First, Fallon is not a doctor; she is a chiropractor. She is not exactly widely published in the medical literature. In 2005 she put a piece in Medical Hypotheses (a controversial journal, to say the least) in which she “hypothesizes” that the antibiotic Augmentin may be responsible for autism. She applied for a patent to use the commonly available laxative lactulose to treat autism. And she’s promoted the idea that autism is somehow related to the gut. None of her ideas really hang together. Is autism caused by a failure of protein digestion? By an antibiotic? By toxic ammonia levels? Whatever the cause, she seems to be looking for a profitable cure. I’m not sure that she can patent lactulose, but she apparently found a substance she can patent—CM-AT, a proteolytic enzyme in a novel delivery system.
There are a number of things I find disturbing about this study. While it appears to be well-run, it fails to conform to an important scientific and ethical standard: plausibility. According to the Helsinki Declaration protecting human research subjects:
12. Medical research involving human subjects must conform to generally accepted scientific principles, be based on a thorough knowledge of the scientific literature, other relevant sources of information, and adequate laboratory and, as appropriate, animal experimentation. The welfare of animals used for research must be respected.

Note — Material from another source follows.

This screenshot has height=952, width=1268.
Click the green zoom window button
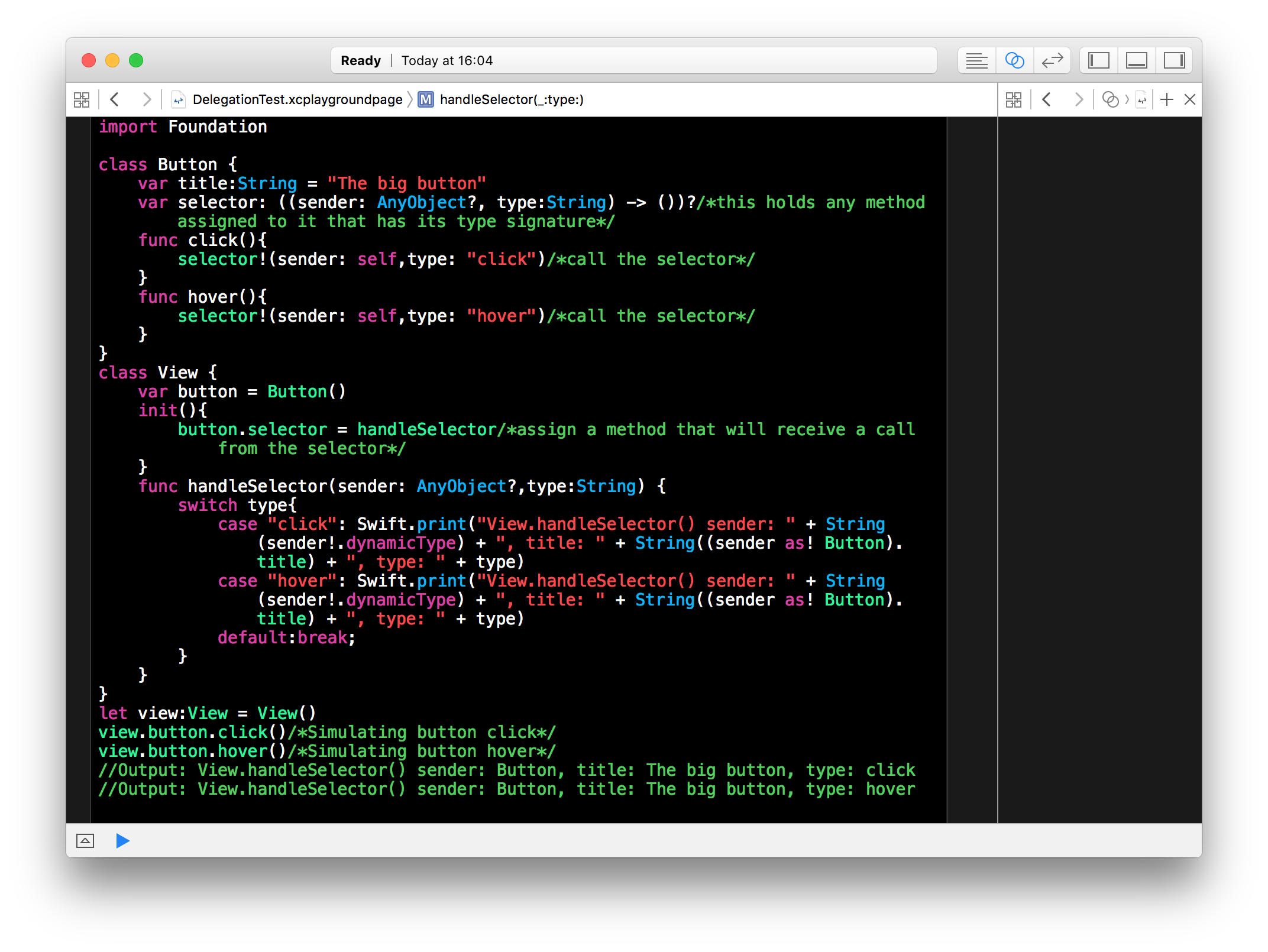point(136,60)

Fallon and Curemark have not convinced me that there is any science that would justify their study. It’s certainly reasonable to take some risks based on sound science, but in this case, all that underlies this study is a handful of very questionable studies. Citing literature to justify your research is not just some bureaucratic hurdle to leap; it is fundamental to the ethical design of clinical trials. There is no reason to expect that delivering an oral protease to children with autism should improve symptoms of autism. There is no putative mechanism by which this should work, despite the speculations of the chiropractor CEO of the company that makes the product.

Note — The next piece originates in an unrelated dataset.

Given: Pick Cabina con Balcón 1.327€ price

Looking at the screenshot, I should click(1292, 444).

Given the low plausibility of the hypothesis, even positive results, should they be found, must be interpreted with a high index of suspicion. The statistics underlying the study of implausible hypotheses tell us that positive results are often due to chance or problems with study design rather than the drug being tested. This is not an esoteric technical detail. This is a study being done on child subjects whose parents have been led to believe this treatment may help. There is no reason to believe this is so. Perhaps some day if there are convincing preliminary studies, the current one would be justified. At this point, though, it is simply another questionable study built on a foundation of bad science.